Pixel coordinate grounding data
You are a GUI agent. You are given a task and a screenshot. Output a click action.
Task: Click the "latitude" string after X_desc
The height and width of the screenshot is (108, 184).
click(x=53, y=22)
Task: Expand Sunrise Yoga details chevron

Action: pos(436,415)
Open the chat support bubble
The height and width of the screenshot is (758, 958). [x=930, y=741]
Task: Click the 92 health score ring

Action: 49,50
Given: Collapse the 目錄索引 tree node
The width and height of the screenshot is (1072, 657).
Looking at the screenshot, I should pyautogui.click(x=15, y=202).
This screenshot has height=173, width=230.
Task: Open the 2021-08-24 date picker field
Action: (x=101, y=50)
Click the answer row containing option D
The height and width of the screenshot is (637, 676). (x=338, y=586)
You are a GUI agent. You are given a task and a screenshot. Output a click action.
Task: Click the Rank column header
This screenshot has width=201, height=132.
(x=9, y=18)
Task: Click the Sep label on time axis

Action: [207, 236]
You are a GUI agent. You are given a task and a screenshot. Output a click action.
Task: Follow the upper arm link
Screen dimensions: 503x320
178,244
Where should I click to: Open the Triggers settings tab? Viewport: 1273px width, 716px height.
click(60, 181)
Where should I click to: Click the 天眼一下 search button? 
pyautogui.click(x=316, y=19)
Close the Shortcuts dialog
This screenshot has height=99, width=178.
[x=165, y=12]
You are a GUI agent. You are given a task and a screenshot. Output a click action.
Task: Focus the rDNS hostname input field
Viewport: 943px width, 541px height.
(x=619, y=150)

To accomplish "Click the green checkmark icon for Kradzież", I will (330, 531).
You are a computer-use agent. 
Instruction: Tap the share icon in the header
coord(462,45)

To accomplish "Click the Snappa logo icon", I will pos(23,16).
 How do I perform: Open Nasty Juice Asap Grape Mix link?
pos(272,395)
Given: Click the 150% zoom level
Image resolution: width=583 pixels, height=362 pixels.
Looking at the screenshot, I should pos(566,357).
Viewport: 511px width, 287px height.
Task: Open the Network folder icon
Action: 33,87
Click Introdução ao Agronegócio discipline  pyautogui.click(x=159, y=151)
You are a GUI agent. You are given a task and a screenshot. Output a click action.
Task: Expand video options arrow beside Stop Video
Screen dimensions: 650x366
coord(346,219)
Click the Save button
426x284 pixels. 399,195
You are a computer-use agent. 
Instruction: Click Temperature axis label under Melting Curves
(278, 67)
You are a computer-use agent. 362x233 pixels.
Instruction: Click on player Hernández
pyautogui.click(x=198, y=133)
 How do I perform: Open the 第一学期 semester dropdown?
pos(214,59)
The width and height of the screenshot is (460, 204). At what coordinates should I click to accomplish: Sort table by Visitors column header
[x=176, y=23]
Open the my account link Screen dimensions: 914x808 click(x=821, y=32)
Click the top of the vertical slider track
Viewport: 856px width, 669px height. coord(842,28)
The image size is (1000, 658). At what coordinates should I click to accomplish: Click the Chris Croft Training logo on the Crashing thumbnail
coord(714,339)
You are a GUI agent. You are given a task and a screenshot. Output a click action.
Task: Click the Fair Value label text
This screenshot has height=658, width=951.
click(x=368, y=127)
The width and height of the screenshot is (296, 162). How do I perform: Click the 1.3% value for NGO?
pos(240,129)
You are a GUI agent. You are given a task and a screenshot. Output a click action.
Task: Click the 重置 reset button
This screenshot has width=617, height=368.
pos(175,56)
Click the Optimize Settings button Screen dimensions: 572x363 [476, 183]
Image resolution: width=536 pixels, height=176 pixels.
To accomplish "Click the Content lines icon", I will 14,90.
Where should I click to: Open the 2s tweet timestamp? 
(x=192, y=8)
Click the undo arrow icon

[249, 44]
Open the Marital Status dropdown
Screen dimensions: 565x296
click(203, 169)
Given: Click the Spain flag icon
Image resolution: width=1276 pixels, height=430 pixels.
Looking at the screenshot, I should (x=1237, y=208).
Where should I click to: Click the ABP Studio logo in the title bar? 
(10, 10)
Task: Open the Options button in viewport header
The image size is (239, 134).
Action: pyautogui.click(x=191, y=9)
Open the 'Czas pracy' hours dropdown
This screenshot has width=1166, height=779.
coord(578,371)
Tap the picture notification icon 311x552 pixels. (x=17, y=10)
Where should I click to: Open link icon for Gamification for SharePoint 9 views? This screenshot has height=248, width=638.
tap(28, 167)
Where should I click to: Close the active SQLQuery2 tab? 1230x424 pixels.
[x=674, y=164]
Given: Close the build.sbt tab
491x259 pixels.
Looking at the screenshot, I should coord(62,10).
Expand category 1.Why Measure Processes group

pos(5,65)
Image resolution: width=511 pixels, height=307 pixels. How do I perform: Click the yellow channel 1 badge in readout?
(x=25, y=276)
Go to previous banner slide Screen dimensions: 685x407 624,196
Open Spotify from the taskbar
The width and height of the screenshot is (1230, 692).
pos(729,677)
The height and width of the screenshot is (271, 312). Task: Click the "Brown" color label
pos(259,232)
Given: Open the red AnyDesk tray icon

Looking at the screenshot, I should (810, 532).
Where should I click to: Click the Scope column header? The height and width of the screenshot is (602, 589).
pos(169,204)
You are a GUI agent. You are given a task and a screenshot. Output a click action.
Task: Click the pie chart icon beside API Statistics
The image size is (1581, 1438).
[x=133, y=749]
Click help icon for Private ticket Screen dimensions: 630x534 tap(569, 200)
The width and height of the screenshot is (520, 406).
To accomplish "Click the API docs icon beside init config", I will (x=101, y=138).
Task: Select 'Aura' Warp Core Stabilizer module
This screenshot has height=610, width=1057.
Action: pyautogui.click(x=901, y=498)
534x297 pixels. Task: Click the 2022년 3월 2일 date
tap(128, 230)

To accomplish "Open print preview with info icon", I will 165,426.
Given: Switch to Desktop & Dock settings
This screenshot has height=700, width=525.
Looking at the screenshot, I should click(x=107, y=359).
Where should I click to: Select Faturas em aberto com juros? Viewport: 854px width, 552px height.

[Work to be completed] Copy the lines above, please. Keep them exact.

[Answer to the problem]
You are a GUI agent. You are given a task and a screenshot. Output a click action.
Task: Click the "latitude" string after X_desc
The height and width of the screenshot is (108, 184).
click(x=53, y=22)
Task: Expand Sunrise Yoga details chevron

Action: pos(436,415)
Open the chat support bubble
The height and width of the screenshot is (758, 958). [x=930, y=741]
Task: Click the 92 health score ring

Action: 49,50
Given: Collapse the 目錄索引 tree node
The width and height of the screenshot is (1072, 657).
Looking at the screenshot, I should pyautogui.click(x=15, y=202).
This screenshot has height=173, width=230.
Task: Open the 2021-08-24 date picker field
Action: (x=101, y=50)
Click the answer row containing option D
The height and width of the screenshot is (637, 676). (x=338, y=586)
You are a GUI agent. You are given a task and a screenshot. Output a click action.
Task: Click the Rank column header
This screenshot has width=201, height=132.
(x=9, y=18)
Task: Click the Sep label on time axis

Action: [207, 236]
You are a GUI agent. You are given a task and a screenshot. Output a click action.
Task: Follow the upper arm link
Screen dimensions: 503x320
178,244
Where should I click to: Open the Triggers settings tab? Viewport: 1273px width, 716px height.
click(60, 181)
Where should I click to: Click the 天眼一下 search button? 
pyautogui.click(x=316, y=19)
Close the Shortcuts dialog
This screenshot has height=99, width=178.
[x=165, y=12]
You are a GUI agent. You are given a task and a screenshot. Output a click action.
Task: Focus the rDNS hostname input field
Viewport: 943px width, 541px height.
(x=619, y=150)

To accomplish "Click the green checkmark icon for Kradzież", I will (330, 531).
You are a computer-use agent. 
Instruction: Tap the share icon in the header
coord(462,45)

To accomplish "Click the Snappa logo icon", I will pos(23,16).
 How do I perform: Open Nasty Juice Asap Grape Mix link?
pos(272,395)
Given: Click the 150% zoom level
Image resolution: width=583 pixels, height=362 pixels.
Looking at the screenshot, I should pos(566,357).
Viewport: 511px width, 287px height.
Task: Open the Network folder icon
Action: 33,87
Click Introdução ao Agronegócio discipline  pyautogui.click(x=159, y=151)
You are a GUI agent. You are given a task and a screenshot. Output a click action.
Task: Expand video options arrow beside Stop Video
Screen dimensions: 650x366
coord(346,219)
Click the Save button
426x284 pixels. 399,195
You are a computer-use agent. 
Instruction: Click Temperature axis label under Melting Curves
(278, 67)
You are a computer-use agent. 362x233 pixels.
Instruction: Click on player Hernández
pyautogui.click(x=198, y=133)
 How do I perform: Open the 第一学期 semester dropdown?
pos(214,59)
The width and height of the screenshot is (460, 204). At what coordinates should I click to accomplish: Sort table by Visitors column header
[x=176, y=23]
Open the my account link Screen dimensions: 914x808 click(x=821, y=32)
Click the top of the vertical slider track
Viewport: 856px width, 669px height. coord(842,28)
The image size is (1000, 658). At what coordinates should I click to accomplish: Click the Chris Croft Training logo on the Crashing thumbnail
coord(714,339)
You are a GUI agent. You are given a task and a screenshot. Output a click action.
Task: Click the Fair Value label text
This screenshot has height=658, width=951.
click(x=368, y=127)
The width and height of the screenshot is (296, 162). How do I perform: Click the 1.3% value for NGO?
pos(240,129)
You are a GUI agent. You are given a task and a screenshot. Output a click action.
Task: Click the 重置 reset button
This screenshot has width=617, height=368.
pos(175,56)
Click the Optimize Settings button Screen dimensions: 572x363 [476, 183]
Image resolution: width=536 pixels, height=176 pixels.
To accomplish "Click the Content lines icon", I will 14,90.
Where should I click to: Open the 2s tweet timestamp? 
(x=192, y=8)
Click the undo arrow icon

[249, 44]
Open the Marital Status dropdown
Screen dimensions: 565x296
click(203, 169)
Given: Click the Spain flag icon
Image resolution: width=1276 pixels, height=430 pixels.
Looking at the screenshot, I should (x=1237, y=208).
Where should I click to: Click the ABP Studio logo in the title bar? 
(10, 10)
Task: Open the Options button in viewport header
The image size is (239, 134).
Action: pyautogui.click(x=191, y=9)
Open the 'Czas pracy' hours dropdown
This screenshot has width=1166, height=779.
coord(578,371)
Tap the picture notification icon 311x552 pixels. (x=17, y=10)
Where should I click to: Open link icon for Gamification for SharePoint 9 views? This screenshot has height=248, width=638.
tap(28, 167)
Where should I click to: Close the active SQLQuery2 tab? 1230x424 pixels.
[x=674, y=164]
Given: Close the build.sbt tab
491x259 pixels.
Looking at the screenshot, I should coord(62,10).
Expand category 1.Why Measure Processes group

pos(5,65)
Image resolution: width=511 pixels, height=307 pixels. How do I perform: Click the yellow channel 1 badge in readout?
(x=25, y=276)
Go to previous banner slide Screen dimensions: 685x407 624,196
Open Spotify from the taskbar
The width and height of the screenshot is (1230, 692).
pos(729,677)
The height and width of the screenshot is (271, 312). Task: Click the "Brown" color label
pos(259,232)
Given: Open the red AnyDesk tray icon

Looking at the screenshot, I should (810, 532).
Where should I click to: Click the Scope column header? The height and width of the screenshot is (602, 589).
pos(169,204)
You are a GUI agent. You are given a task and a screenshot. Output a click action.
Task: Click the pie chart icon beside API Statistics
The image size is (1581, 1438).
[x=133, y=749]
Click help icon for Private ticket Screen dimensions: 630x534 tap(569, 200)
The width and height of the screenshot is (520, 406).
To accomplish "Click the API docs icon beside init config", I will (x=101, y=138).
Task: Select 'Aura' Warp Core Stabilizer module
This screenshot has height=610, width=1057.
Action: pyautogui.click(x=901, y=498)
534x297 pixels. Task: Click the 2022년 3월 2일 date
tap(128, 230)

To accomplish "Open print preview with info icon", I will 165,426.
Given: Switch to Desktop & Dock settings
This screenshot has height=700, width=525.
Looking at the screenshot, I should click(x=107, y=359).
Where should I click to: Select Faturas em aberto com juros? Viewport: 854px width, 552px height.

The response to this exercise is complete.